A typical Indian neighborhood is full of walas (pronounced 'wah-lahs'). Rickshaw walas drive the three-wheeled vehicles (human-powered cycle rickshaws and auto varieties) carrying loads of children to the neighborhood school. The dudh wala provides fresh milk for the residents twice a day. The kachara wala goes door to door to collect refuse. A jharu wala comes through once in a while sweeping up dust from the road.
A wala is a term to identify the one who does something. On almost every corner stands the chai wala, the one who makes chai (Hindi for tea). Across the street is the press wala, the one who irons clothes. Down this alley is the kabab wala, the one who makes this city’s famous meat kababs.

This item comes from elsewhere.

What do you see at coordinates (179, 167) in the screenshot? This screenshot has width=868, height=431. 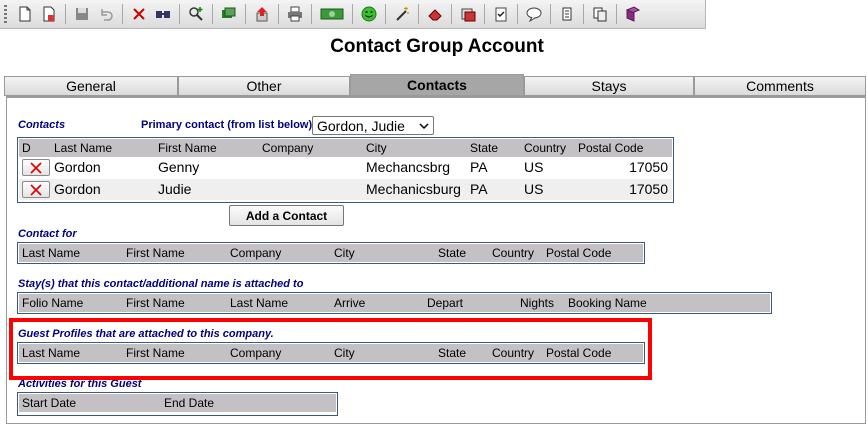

These walas are fixtures of a neighborhood. They are the people that you meet every day. And they are available for conversation. Let’s get to know a few walas of a neighborhood in North India.
The Chai Wala
Mahammud Al-Hudin operates his chai stand on a busy corner of a Delhi enclave. Just a few steps away is one of the most visited Muslim shrines in India, Nizzamudin Dargah. When he is not making milky tea for hundreds of customers in a day, he serves in the shrine—cleaning and picking up after the pilgrims. He lives inside the confines of the shrine with his family and takes pride in his service to the holy site.
Nihan proudly serves a traditional recipe of meat kababs and paratha (a type of flatbread) at his own small shop. He runs it with his brother and enjoys interacting with his hungry neighbors. Though his work is hot and sometimes frenzied, he does it with a smile. He points out that in every direction of his little food stall, a masjid (as mosques are known in this part of India) rings out a call to prayer multiple times a day. He takes breaks to attend prayers three times in a day.

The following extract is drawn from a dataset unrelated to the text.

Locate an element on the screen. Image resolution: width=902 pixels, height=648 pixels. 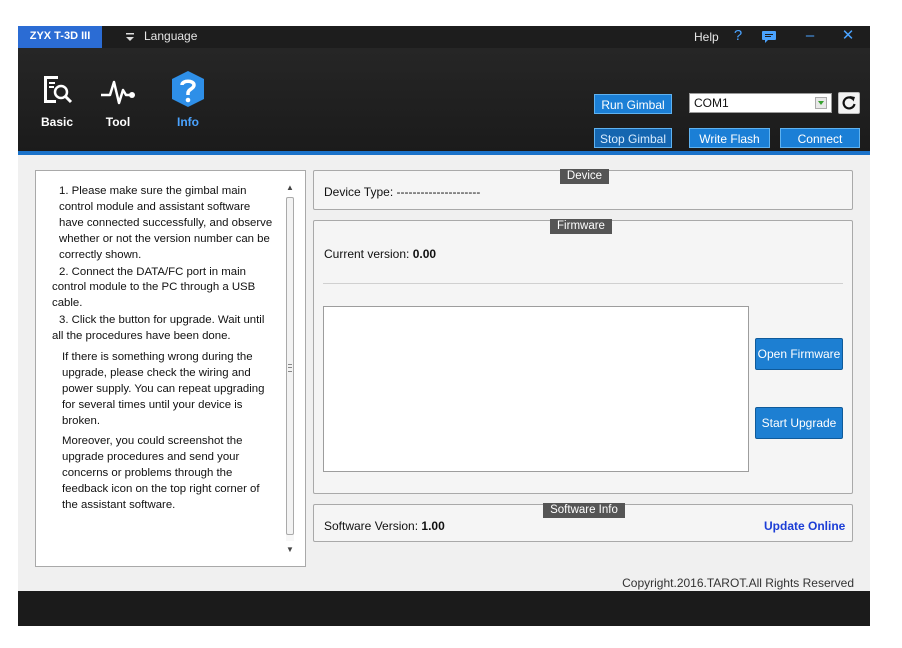
chevron-down-icon is located at coordinates (821, 103).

Dabeer is an unassuming man who quietly keeps the neighborhood residents looking sharp. All day long, he drags his heavy, coal-heated iron over cotton shirts and pants, folds them neatly and collects 5 rupees (about $0.07 USD) for each finished piece. His uncomplicated occupation allows him to observe the comings and goings of the people around him. Next door is a masjid, whose call to prayer invites him to leave the stacks of wrinkled clothing and pause for ritual prayer. As evening comes, he disappears as quickly as he arrived that morning—he’s a bit of a phantom, leaving behind only smartly dressed residents.